• [Goal of the exercise] Report each line in the items below that contains the word "perform". Case counts.
++++ Extracted records
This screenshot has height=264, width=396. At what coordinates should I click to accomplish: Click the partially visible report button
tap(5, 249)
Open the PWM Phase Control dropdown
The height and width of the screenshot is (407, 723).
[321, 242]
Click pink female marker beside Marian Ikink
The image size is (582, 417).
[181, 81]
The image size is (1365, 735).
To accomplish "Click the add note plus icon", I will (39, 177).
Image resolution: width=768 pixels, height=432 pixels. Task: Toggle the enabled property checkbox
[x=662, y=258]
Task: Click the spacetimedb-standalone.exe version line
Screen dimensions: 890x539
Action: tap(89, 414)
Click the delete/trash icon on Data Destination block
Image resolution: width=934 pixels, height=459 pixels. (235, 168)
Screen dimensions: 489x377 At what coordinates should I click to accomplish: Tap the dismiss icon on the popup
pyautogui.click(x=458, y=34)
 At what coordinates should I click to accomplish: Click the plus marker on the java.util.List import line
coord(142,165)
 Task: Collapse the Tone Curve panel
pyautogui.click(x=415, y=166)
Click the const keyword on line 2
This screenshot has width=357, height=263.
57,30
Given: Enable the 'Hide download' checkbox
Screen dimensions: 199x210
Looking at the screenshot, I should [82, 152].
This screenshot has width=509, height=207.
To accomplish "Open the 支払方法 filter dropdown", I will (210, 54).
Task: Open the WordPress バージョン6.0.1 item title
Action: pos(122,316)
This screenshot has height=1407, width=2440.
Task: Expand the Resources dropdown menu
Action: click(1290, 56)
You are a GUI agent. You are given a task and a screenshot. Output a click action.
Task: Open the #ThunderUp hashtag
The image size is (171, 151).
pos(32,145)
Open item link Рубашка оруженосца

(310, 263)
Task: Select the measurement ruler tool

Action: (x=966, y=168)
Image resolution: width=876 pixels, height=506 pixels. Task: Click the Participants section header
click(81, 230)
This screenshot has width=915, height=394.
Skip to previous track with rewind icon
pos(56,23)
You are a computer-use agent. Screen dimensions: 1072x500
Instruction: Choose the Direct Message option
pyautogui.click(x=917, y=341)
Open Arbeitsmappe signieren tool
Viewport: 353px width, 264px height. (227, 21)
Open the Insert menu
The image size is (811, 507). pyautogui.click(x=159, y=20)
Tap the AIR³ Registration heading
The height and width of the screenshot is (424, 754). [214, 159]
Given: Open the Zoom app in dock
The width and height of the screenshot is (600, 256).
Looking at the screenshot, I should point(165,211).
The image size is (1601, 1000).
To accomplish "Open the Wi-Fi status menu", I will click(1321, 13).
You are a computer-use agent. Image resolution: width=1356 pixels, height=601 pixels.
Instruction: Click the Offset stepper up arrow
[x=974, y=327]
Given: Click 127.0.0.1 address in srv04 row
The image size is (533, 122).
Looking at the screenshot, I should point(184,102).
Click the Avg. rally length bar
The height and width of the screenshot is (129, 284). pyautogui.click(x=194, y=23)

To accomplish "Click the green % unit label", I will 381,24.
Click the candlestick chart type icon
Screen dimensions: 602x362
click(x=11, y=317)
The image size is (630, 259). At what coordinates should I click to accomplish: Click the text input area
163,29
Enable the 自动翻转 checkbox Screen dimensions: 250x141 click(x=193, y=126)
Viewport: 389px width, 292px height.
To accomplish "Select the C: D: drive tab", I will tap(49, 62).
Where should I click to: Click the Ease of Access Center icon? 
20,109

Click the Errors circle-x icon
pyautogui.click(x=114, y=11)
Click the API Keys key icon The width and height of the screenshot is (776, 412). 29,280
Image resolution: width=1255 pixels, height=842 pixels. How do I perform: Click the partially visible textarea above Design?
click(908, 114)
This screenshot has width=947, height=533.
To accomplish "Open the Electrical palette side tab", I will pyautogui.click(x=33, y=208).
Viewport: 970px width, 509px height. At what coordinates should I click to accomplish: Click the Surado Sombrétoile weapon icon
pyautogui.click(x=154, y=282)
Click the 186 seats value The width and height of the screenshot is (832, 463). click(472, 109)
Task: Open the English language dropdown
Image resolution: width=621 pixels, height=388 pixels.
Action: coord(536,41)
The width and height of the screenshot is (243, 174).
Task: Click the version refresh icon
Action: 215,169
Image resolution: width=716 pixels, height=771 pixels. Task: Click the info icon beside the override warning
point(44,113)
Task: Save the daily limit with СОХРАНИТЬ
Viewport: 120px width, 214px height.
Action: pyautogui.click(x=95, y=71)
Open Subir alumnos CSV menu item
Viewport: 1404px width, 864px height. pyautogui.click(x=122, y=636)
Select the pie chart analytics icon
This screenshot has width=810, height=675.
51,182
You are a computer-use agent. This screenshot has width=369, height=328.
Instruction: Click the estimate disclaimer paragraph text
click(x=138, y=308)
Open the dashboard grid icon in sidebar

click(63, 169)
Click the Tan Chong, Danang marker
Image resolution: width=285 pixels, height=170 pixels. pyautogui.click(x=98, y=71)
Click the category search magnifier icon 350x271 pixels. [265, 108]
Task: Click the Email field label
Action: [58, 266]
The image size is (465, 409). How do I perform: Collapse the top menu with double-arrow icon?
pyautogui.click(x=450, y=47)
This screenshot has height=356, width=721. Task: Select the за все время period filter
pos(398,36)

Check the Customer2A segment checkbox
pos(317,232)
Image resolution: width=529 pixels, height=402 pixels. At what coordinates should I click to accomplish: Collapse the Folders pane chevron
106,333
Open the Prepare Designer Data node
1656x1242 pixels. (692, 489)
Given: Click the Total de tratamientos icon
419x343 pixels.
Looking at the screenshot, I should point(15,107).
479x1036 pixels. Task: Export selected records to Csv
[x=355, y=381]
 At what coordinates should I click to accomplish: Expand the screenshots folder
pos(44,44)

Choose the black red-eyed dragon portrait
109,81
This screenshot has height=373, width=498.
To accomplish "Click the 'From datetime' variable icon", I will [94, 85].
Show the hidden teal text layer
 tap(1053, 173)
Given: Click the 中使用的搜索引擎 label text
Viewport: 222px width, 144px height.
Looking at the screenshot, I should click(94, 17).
++++++++
• [Result for this task]
Image resolution: width=1255 pixels, height=842 pixels. How do I perform: Click the partially visible textarea above Design?
The image size is (465, 409). How do I perform: Collapse the top menu with double-arrow icon?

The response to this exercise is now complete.